■ Selected extract ■
------------------------------

Buck: Skylark

Skylark

A bit of history

Historically, Buck relied on a Python DSL to describe build files and macros. This enabled Buck users to implement many features without having to modify Buck's core. Although Python worked fine for local builds and small repositories, when used at scale, the ability to access the host environment and perform arbitrary actions without Buck's knowledge led to non-deterministic builds, hard-to-debug issues, and slow parsing.

To address some of these issues, we introduced features such as allow_unsafe_import(), but ultimately we were unable to provide proper sandboxing for deterministic parsing, and a new solution had to be put in place.

Present day

In order to tackle the limitations of the Python DSL parser, we added multiple-language support and a built-in parser for the Skylark language. The new parser provides an alternative to the Python DSL parser.

Enabling the Skylark parser

In order to enable Skylark support for your project, add the following section to your .buckconfig file.

------------------------------

■ Source data ■

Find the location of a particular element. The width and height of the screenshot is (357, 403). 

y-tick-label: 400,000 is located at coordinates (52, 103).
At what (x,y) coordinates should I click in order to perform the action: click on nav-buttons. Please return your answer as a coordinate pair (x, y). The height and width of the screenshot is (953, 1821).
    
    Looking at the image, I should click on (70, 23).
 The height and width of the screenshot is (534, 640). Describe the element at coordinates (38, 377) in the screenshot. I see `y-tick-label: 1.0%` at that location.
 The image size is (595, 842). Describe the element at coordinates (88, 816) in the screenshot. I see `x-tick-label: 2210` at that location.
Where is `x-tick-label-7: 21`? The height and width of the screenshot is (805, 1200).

------------------------------

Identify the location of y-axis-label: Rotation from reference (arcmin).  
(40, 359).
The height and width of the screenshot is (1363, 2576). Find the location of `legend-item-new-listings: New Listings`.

------------------------------

■ Exercise tasks ■
(a) Rewrite the text on Buck's build-file parser between "Buck: Skylark" and "Python DSL parser.", inclusive, putting "Starlark" wherever "Skylark" appears.
(b) Write the next part of the text on Buck's build-file parser, picking up after its last sentence.
The lines are separate material and are not part of the text on Buck's build-file parser.

■ Outputs by task ■
(a)
Buck: Starlark

Starlark

A bit of history

Historically, Buck relied on a Python DSL to describe build files and macros. This enabled Buck users to implement many features without having to modify Buck's core. Although Python worked fine for local builds and small repositories, when used at scale, the ability to access the host environment and perform arbitrary actions without Buck's knowledge led to non-deterministic builds, hard-to-debug issues, and slow parsing.

To address some of these issues, we introduced features such as allow_unsafe_import(), but ultimately we were unable to provide proper sandboxing for deterministic parsing, and a new solution had to be put in place.

Present day

In order to tackle the limitations of the Python DSL parser, we added multiple-language support and a built-in parser for the Starlark language. The new parser provides an alternative to the Python DSL parser.

(b)
[parser]
  polyglot_parsing_enabled = true
  default_build_file_syntax = SKYLARK

We recommend Skylark for new projects and it will become the default in the future. However, if most of your build files or macros rely on Python DSL features and you're not ready to invest in migrating to Skylark, replace

default_build_file_syntax = SKYLARK 

with

default_build_file_syntax = PYTHON_DSL 

to use the Python DSL parser by default.

Because Skylark will eventually become the default, we recommended that you migrate as soon as possible. To make that easier, Buck gives you control over which parser it uses for individual build files. If you add

# BUILD FILE SYNTAX: SKYLARK 

as the first line of a build file, Buck uses the Skylark parser. If instead, you add

# BUILD FILE SYNTAX: PYTHON_DSL

Buck uses the Python DSL parser. If neither of these lines is present, Buck uses the parser specified in the [parser] section of .buckconfig.

It's best to enable the Skylark parser globally in.buckconfig and add

# BUILD FILE SYNTAX: PYTHON_DSL 

to any build files that continue to rely on Python DSL features.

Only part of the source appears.